─── Study text

|Tuesday June 12 2007|
Last year in the spring, 3 little Ravens fell out of their nest along Pickett Creek. Neighbor Linda (now next door to Carol, who's next door to us) found them after a windstorm blew them out of their nest. They were sitting on the ground on the bridge over the creek on her new property. The parents were still trying to feed them, but the little ravens were sweltering in the heat, dehydrated, and in very bad shape. Linda called up Carol next door, who drove over in her black pickup; they bundled up the little ravens, and drove a few miles downstream to Linda's (now old) house. The parent ravens were frantic, watching Carol's truck drive away with their babies, but, without human intervention, it was quite clear the little ravens would have died very soon.
Linda and Carol used eyedroppers to get water down them, and Linda kept them at her house. Carol drove home, and later in the day got back in her pickup to drive into town, and the parent ravens followed her truck all the way down the creek into Oreana – she said it was quite eerie. “How they could tell my black truck from her blue truck, and know the babies had been in mine, was amazing.” They eventually figured out their babies were at Linda's place.
Linda, and her partner Mike, and Carol all pitched in to feed the baby ravens – at first dog food soaked into a mush, and bird food, which is higher in protein, and eventually just about anything, including chicken, and tuna, “the smellier the better.”

──────

=== Try it ===
Print the part of the baby raven story between "Linda and Carol" and "at Linda's place.", inclusive, word for word.

─── Data for analysis

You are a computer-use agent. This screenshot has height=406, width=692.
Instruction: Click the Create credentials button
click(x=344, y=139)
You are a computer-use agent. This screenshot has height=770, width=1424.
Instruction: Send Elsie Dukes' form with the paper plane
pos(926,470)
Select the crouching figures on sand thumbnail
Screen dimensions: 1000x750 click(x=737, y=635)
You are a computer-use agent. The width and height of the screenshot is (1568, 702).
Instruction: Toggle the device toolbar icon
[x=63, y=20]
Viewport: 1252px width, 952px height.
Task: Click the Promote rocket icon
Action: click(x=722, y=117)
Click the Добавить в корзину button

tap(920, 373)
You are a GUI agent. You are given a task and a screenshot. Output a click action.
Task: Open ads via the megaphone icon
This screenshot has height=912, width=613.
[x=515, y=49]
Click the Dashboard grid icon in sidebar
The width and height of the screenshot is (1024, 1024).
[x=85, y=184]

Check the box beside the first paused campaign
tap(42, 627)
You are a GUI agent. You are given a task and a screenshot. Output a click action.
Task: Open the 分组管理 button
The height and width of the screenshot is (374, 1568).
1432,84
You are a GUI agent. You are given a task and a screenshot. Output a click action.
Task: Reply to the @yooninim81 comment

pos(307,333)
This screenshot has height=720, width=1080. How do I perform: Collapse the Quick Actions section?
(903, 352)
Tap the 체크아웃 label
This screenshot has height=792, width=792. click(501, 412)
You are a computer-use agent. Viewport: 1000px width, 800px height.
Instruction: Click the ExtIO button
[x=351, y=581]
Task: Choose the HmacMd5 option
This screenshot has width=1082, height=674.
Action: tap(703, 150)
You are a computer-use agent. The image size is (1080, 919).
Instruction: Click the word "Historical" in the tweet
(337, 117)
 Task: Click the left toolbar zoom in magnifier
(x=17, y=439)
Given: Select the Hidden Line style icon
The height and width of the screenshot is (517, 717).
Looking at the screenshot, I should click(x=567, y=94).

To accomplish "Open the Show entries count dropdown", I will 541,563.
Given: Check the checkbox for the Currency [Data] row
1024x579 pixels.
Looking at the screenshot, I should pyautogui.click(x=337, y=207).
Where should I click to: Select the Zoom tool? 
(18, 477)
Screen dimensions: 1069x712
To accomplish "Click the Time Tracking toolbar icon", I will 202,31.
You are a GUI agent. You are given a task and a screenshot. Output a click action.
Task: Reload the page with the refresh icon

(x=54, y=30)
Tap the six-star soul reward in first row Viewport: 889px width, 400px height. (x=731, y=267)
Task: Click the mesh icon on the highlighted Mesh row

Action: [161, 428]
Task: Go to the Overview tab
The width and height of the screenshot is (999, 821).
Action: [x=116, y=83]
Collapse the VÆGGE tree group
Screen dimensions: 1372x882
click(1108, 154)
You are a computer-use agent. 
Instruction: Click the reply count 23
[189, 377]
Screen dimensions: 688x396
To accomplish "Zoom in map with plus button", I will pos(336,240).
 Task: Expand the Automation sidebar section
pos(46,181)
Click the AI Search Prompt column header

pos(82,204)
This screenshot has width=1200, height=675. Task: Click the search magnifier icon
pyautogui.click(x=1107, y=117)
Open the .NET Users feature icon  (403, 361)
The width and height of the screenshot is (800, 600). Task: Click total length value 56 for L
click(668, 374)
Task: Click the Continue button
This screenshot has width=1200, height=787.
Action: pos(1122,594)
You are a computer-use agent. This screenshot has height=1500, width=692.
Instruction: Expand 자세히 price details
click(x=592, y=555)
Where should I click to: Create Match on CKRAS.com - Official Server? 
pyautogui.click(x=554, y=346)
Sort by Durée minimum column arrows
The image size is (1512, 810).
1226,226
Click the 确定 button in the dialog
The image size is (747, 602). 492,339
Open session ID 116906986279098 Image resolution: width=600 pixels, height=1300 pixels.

──────

=== Completed task ===
Linda and Carol used eyedroppers to get water down them, and Linda kept them at her house. Carol drove home, and later in the day got back in her pickup to drive into town, and the parent ravens followed her truck all the way down the creek into Oreana – she said it was quite eerie. “How they could tell my black truck from her blue truck, and know the babies had been in mine, was amazing.” They eventually figured out their babies were at Linda's place.